Today the illustrious Laura Berman who is the famed right-hand woman to Oprah's libidinous show topics and sex therapist from the famed Berman institute asked me the strangest question. She asked, "Would you be more willing to forgive your partner if they cheated with someone of the same sex? Of course this question was posted on her Facebook wall for everyone to add comments should they wish but I knew she wrote the question specifically for me. How do I know this to be the absolute truth? The answer is simple, I'm narcissistic.
I think for most who have faced this particular scenario it isn't about the sex but the betrayal and feeling of anxiety that comes from a fear of abandonment. If you take that out of the equation, and you are certain that you won't lose anything, you're more likely to experience compersion than you are jealousy.
For the record, she's never once taken me up on my offer to sleep with other women, well, not without me right there. The funny thing about having permission to do something is that once you have permission from someone you love, you're more likely to only do that thing with them and share it WITH them. All of my friends who's wives don't allow them to go to strip clubs LOVE going to strip clubs. My wife could care less and I have absolutely no desire to go somewhere and pay someone I don't care about to fain interest in me.
The idea that we can control our partner's sexual desires is absolutely absurd. Nobody has anymore control over what they desire than they could choose what their favorite color or flavor. We do have the ability to control our actions and though we may be powerless over our cravings for chocolate, we can certainly choose to abstain from eating it. But do not fool yourself into believing that you can choose abstinence for anyone other than yourself. You certainly cannot choose it for your partner. If they have a strong enough desire and curiosity to try something paired with the gumption, they will try it.
Those with very strong wills can most certainly choose to ignore their desires, but does that not beg the question, "is what they wish to try so depraved that you wish them to be denied of it?" Perhaps it is. Or perhaps what they wish to do is very much a part of their nature, and perhaps this nature doesn't need to threaten your relationship and all that you have built together. If possible, would it not be better to find a way that both your misgivings and their desires can be nurtured?

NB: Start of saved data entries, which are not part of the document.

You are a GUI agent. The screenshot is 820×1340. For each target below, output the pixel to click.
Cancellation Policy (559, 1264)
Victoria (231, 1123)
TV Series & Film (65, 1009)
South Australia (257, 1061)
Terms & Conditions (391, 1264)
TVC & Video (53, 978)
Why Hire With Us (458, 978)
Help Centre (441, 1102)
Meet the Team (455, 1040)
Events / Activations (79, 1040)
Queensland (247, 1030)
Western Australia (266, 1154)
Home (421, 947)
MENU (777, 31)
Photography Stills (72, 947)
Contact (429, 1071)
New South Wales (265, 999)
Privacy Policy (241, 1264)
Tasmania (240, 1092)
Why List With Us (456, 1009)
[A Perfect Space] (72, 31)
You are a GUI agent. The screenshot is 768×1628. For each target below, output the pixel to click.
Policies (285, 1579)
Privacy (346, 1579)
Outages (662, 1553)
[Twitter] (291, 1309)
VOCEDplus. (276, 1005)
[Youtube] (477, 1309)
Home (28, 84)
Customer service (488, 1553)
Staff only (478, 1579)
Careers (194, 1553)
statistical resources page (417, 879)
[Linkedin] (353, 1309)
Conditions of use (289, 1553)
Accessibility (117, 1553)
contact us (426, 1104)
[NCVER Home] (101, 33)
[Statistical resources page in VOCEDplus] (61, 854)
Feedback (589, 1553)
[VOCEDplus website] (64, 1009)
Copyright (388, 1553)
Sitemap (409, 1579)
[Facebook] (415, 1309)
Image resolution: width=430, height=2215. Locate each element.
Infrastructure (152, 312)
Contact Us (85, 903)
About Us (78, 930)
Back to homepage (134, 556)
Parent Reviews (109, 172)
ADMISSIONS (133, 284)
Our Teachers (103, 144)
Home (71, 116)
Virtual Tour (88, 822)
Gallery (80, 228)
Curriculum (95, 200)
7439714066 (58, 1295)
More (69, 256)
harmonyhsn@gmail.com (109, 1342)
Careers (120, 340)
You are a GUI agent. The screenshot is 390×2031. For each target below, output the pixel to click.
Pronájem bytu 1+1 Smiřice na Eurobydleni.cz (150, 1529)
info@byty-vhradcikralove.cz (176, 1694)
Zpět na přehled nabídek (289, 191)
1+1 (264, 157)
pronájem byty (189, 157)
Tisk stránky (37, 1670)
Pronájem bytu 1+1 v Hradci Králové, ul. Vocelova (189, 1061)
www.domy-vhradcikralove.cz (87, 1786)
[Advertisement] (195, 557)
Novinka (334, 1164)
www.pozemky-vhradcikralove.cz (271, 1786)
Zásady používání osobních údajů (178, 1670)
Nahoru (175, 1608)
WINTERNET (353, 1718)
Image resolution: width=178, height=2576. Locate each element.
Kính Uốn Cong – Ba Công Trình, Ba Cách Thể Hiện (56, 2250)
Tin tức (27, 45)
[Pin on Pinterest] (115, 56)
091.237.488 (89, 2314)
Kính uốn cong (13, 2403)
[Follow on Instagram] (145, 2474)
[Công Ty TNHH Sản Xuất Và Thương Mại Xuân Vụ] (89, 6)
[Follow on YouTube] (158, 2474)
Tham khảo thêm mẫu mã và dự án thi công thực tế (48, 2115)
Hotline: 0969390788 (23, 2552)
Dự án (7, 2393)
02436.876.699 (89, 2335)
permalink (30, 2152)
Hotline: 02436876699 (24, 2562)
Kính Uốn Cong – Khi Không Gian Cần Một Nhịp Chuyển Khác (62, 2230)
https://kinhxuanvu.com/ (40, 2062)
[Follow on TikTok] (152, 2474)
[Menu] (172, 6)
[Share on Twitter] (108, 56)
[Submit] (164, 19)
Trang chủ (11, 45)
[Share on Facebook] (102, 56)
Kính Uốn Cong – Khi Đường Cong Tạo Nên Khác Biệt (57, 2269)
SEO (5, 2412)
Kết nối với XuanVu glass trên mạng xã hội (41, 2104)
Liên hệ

I simply state this as an idea, one who's time has certainly arrived. When 72-75 percent of those claiming to be in monogamous pairings are merely pretending to be that which society has determined is the only valid relationship, we must become aware that the vast majority of us are living a lie. And for what? The other 25%? Since when did we give a frak about what the minority thinks when it comes to how we spend our free time?
I think it is better to face reality than to live a lie. Reality is something that I can predict, I can influence, and in reality I can find methods that improve my relationship. Lies, on the other hand, are about as useful as a car speeding down the highway with no steering wheel.
I welcome your stones, but I prefer your kind challenges delivered thoughtfully much, much more.